Former South African president Nelson Mandela’s erstwhile liberation party, the African National Congress (ANC), has comfortably won elections since toppling oppressive white rule 21 years ago, but is now losing favor with black voters who say it has done little to improve their lives.
In scenes that, for some, recalled the 1976 massacre of students protesting the use of Afrikaans in some schools, police this week threw stun grenades at students who stormed the parliament precinct as South African Minister of Finance Nhlanhla Nene read a budget speech.
They have boycotted classes for a week, angry over university administrators’ plans to raise fees by as much as 11.5 percent and demanding that the government deliver on its post-apartheid promise to provide education for all.
Today’s crop of post-apartheid students, dubbed “Born Frees,” have no experience of white-minority rule, but have borne the brunt of the legacy of the abject poverty that afflicts millions of blacks two decades later.
South African President Jacob Zuma’s government, anxious to avoid downgrades by credit rating agencies as it nurses a budget deficit of nearly 4 percent of GDP, says it cannot afford to provide blanket free education.
However, it has found little sympathy as it grapples with accusations of corruption and misuse of public funds, including a US$19 million state-funded security upgrade to Zuma’s home.

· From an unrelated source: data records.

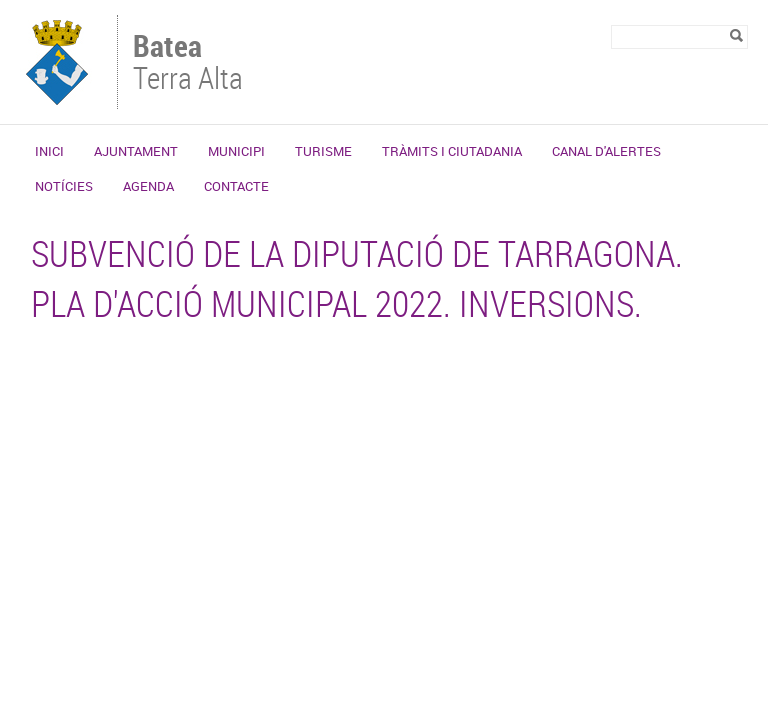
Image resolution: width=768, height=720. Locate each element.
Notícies (64, 186)
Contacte (236, 186)
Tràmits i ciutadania (452, 151)
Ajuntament (136, 151)
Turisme (323, 151)
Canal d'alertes (606, 151)
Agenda (148, 186)
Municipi (236, 151)
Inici (49, 151)
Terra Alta (196, 64)
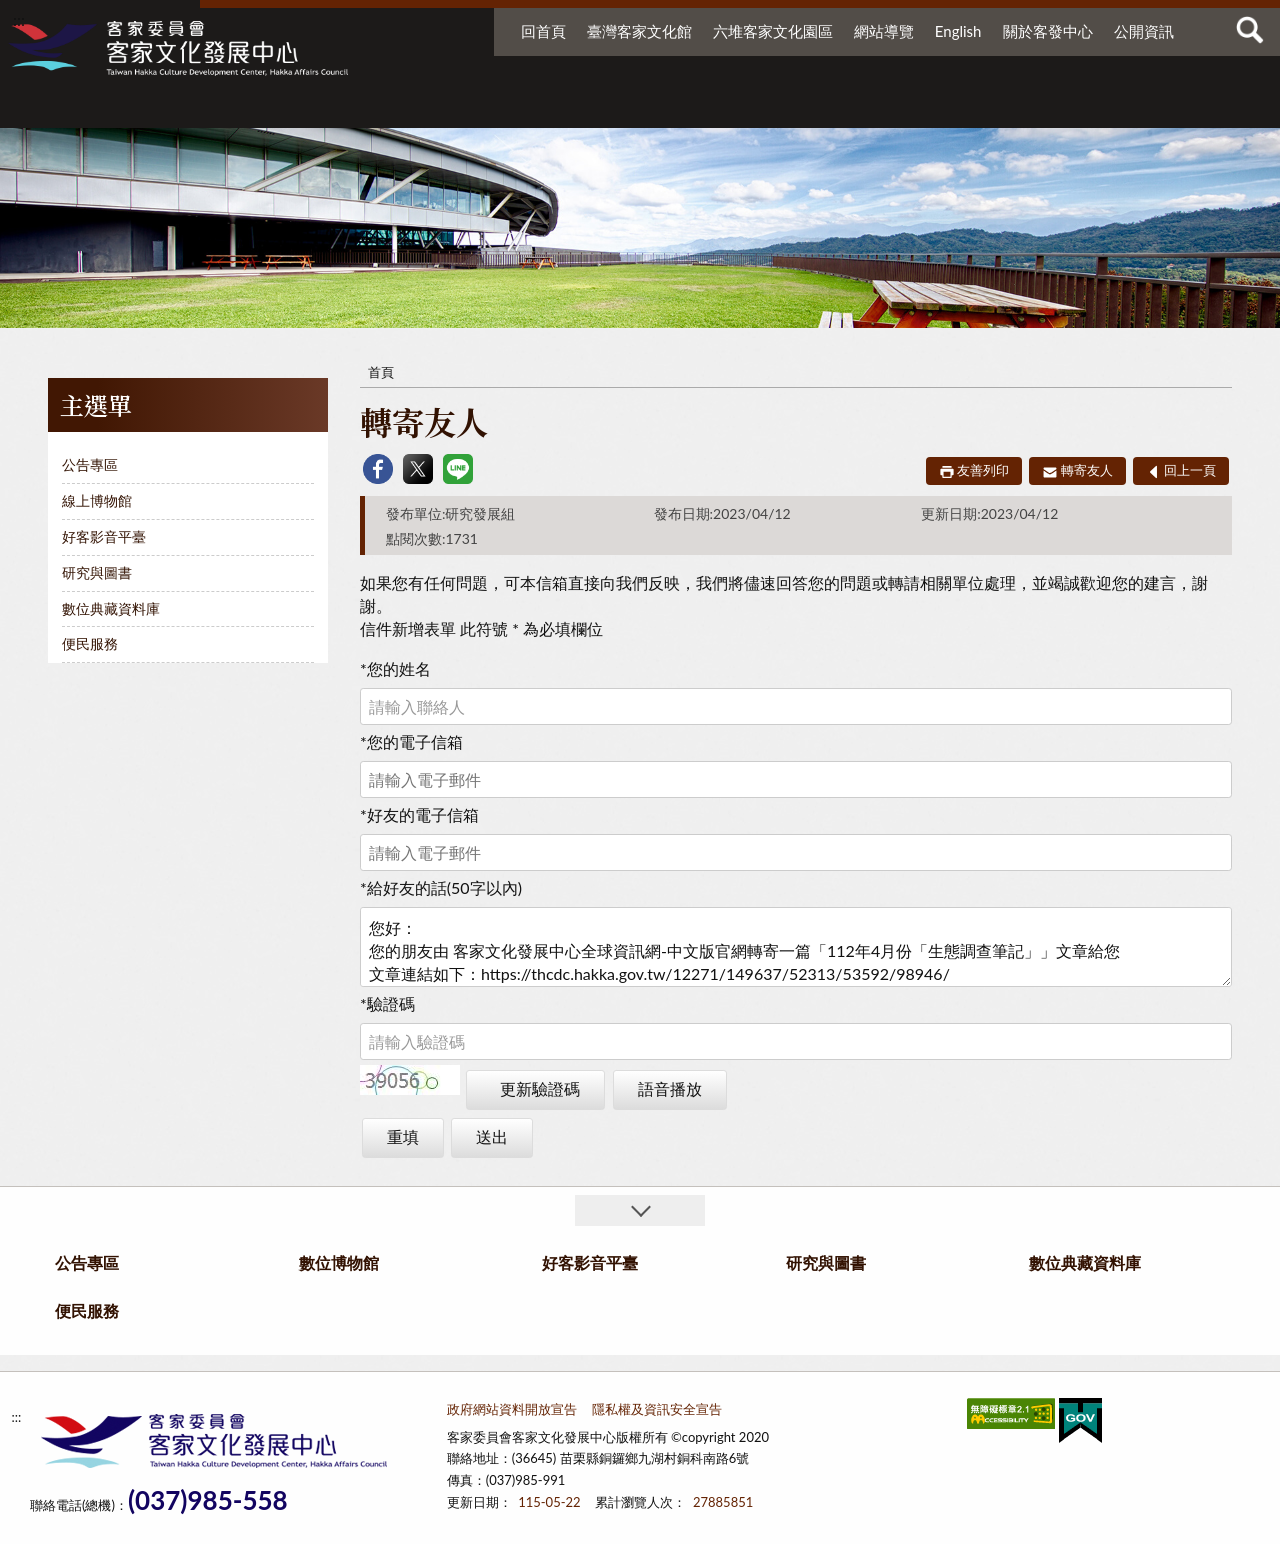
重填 (403, 1136)
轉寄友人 (1087, 470)
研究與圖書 (850, 107)
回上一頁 (1190, 470)
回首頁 (543, 31)
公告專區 (446, 107)
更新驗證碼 (540, 1088)
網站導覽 (884, 31)
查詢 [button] (1250, 30)
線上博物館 (97, 500)
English (958, 31)
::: (19, 19)
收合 (640, 1210)
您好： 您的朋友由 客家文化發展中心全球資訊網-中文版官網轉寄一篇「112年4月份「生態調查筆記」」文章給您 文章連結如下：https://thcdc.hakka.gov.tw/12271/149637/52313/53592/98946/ (796, 947)
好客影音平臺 (726, 107)
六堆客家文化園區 (773, 31)
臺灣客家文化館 (639, 31)
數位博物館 (586, 107)
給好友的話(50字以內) (441, 887)
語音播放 (670, 1088)
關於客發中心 (1048, 31)
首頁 (381, 372)
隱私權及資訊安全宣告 (657, 1409)
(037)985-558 (208, 1500)
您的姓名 (395, 668)
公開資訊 (1144, 31)
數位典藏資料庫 (999, 107)
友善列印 (983, 470)
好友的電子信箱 (419, 814)
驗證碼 (387, 1003)
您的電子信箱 (411, 741)
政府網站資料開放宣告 (512, 1409)
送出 (492, 1136)
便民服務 (1121, 107)
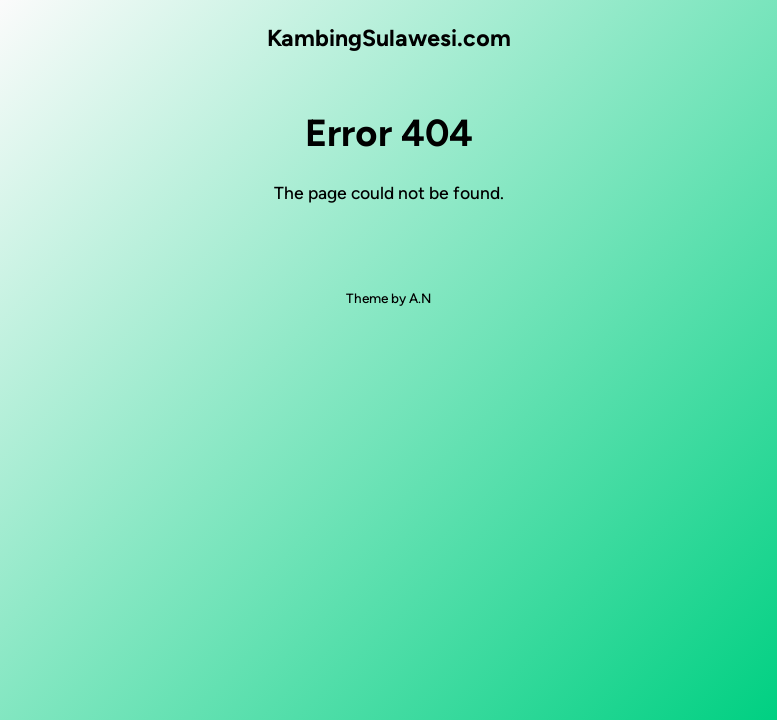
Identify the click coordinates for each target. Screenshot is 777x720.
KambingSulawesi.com (389, 38)
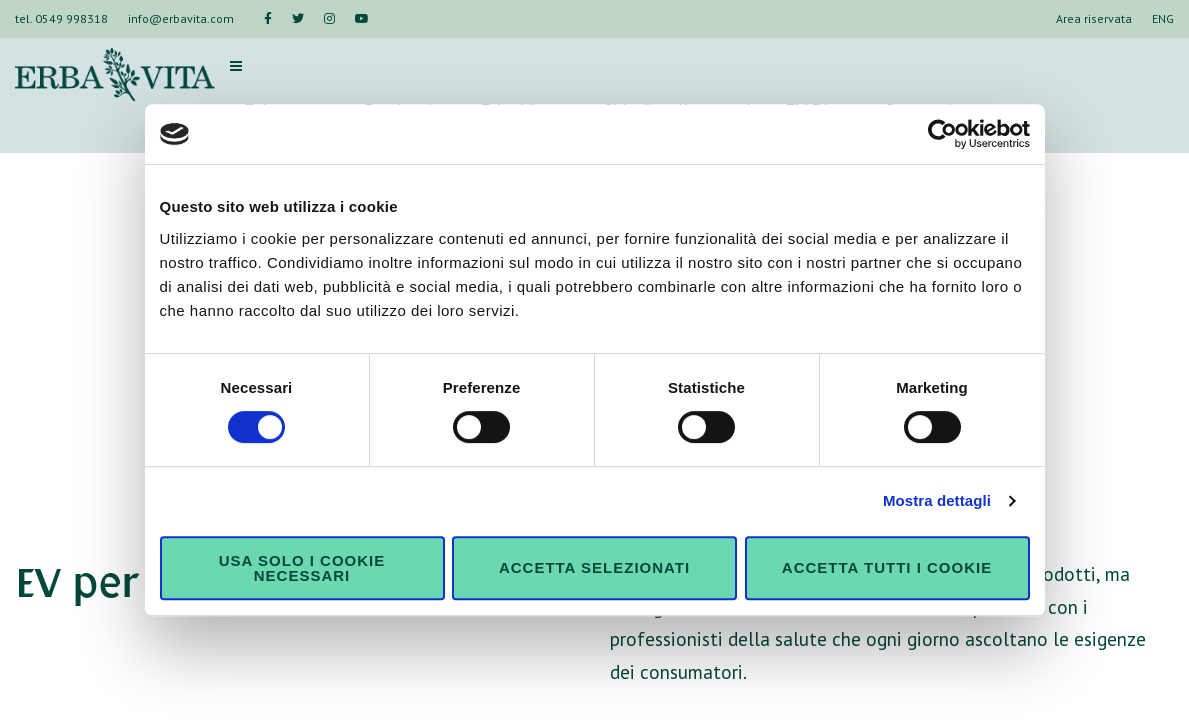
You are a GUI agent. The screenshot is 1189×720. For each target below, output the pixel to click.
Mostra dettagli (937, 500)
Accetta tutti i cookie (887, 567)
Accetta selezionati (594, 567)
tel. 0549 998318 (61, 18)
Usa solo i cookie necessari (302, 568)
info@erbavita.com (181, 18)
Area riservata (1094, 18)
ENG (1163, 18)
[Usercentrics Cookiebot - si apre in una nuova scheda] (942, 134)
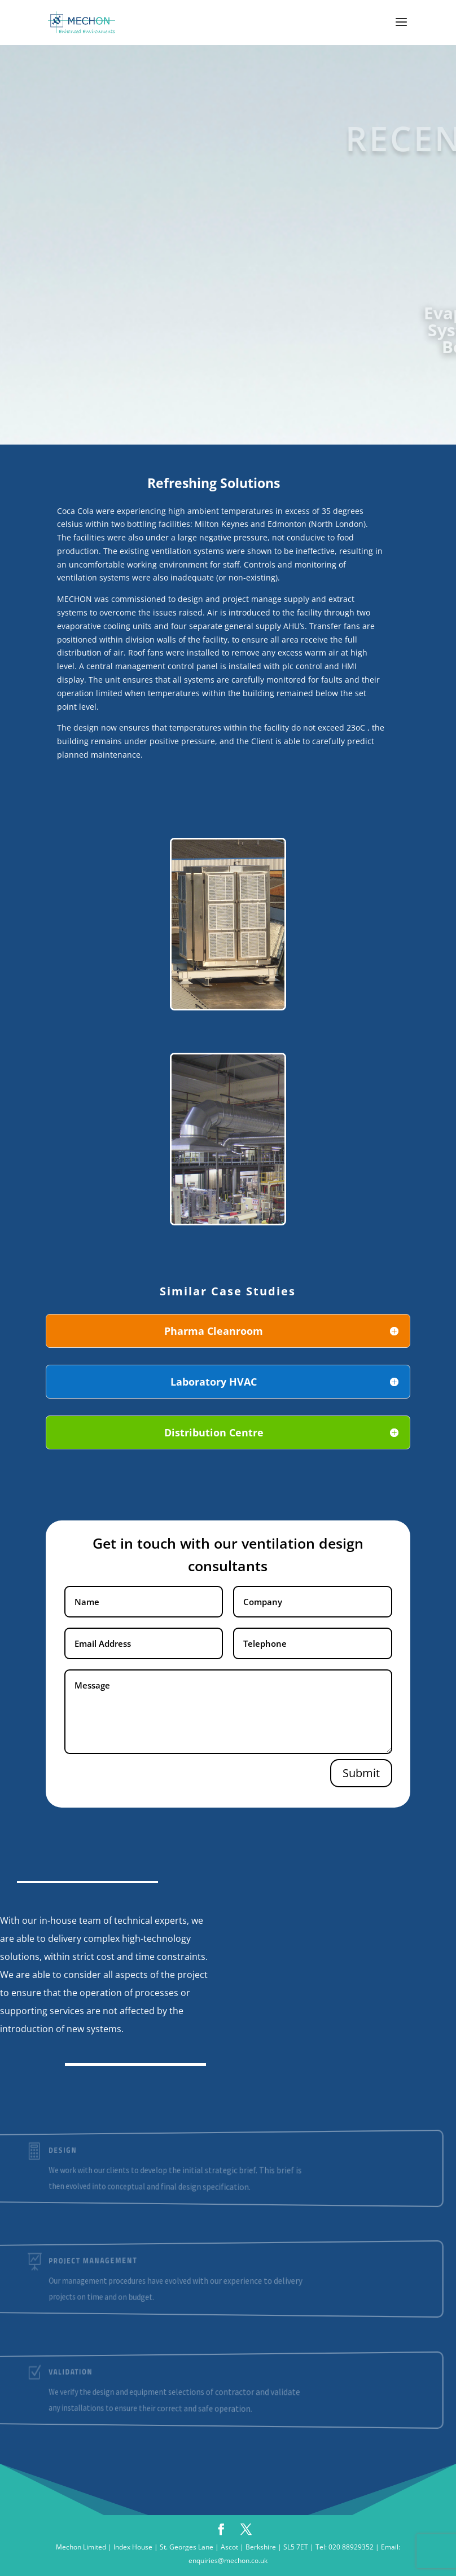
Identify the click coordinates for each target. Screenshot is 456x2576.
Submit (361, 1773)
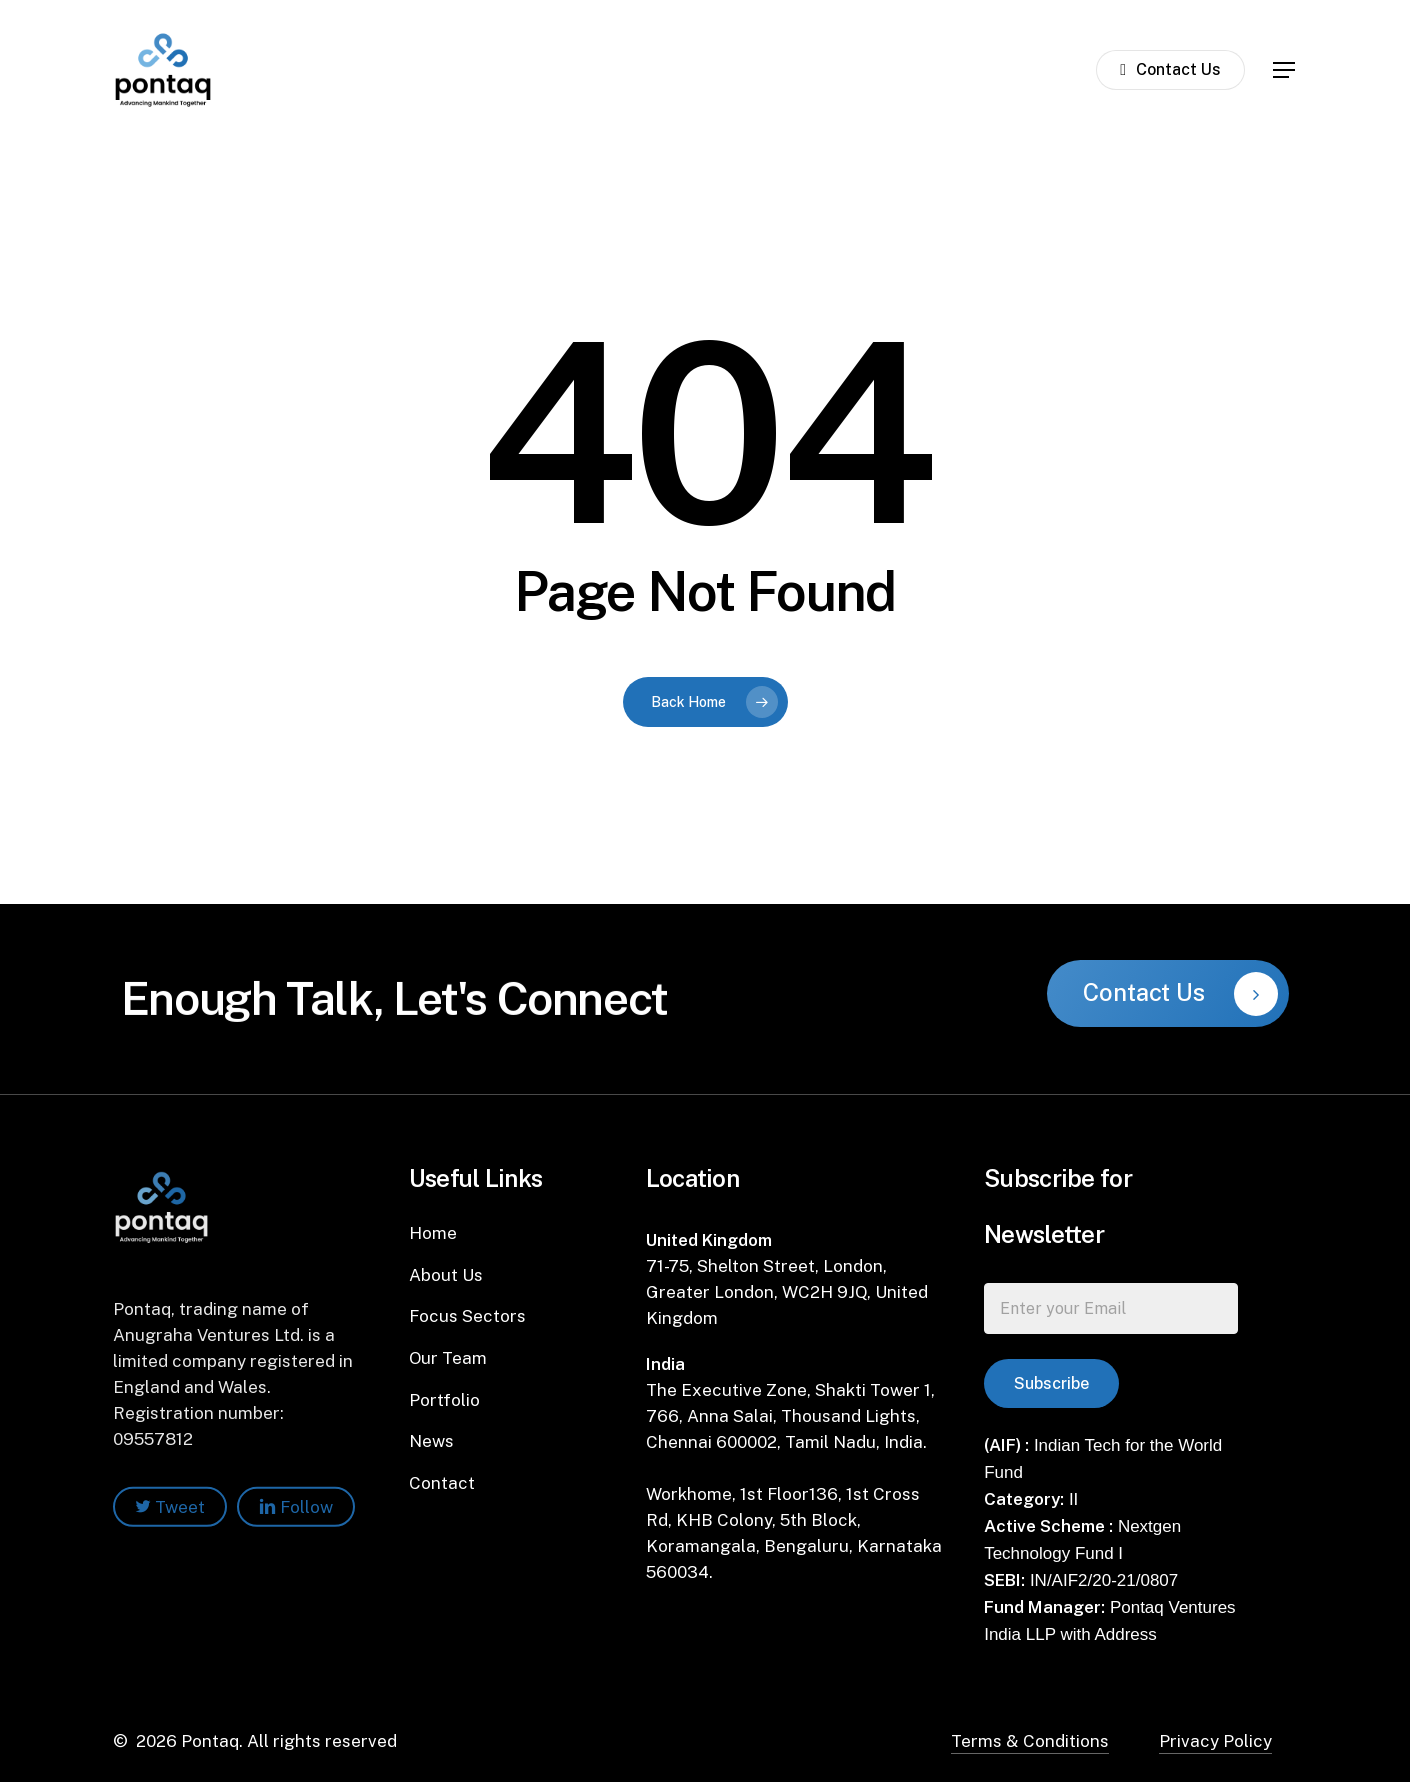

“This protest may appear to be about tuition fees, but what lies beneath is poverty, unemployment, tardy and uncaring service delivery, broken promises and the denial of opportunity,” NKC African Economics analyst Gary van Staden said.
“Free education, free housing, justice for all and a place in the sun in a new democratic South Africa was always going to be a hard ask, but slowly, over the years, what was lost was the ideal and what was betrayed was the promise,” Van Staden said.
Opposition parties have been quick to make political mileage, with an eye on municipal elections due next year.
Legislators from the radical leftist Economic Freedom Fighters (EFF) were ejected from parliament in full view of TV cameras after trying to block Nene from making his speech until the university fees fallout was resolved.
The EFF last year won 25 of 400 parliamentary seats in a national vote, and has portrayed itself as the party representing the interests of millions of poor South Africans.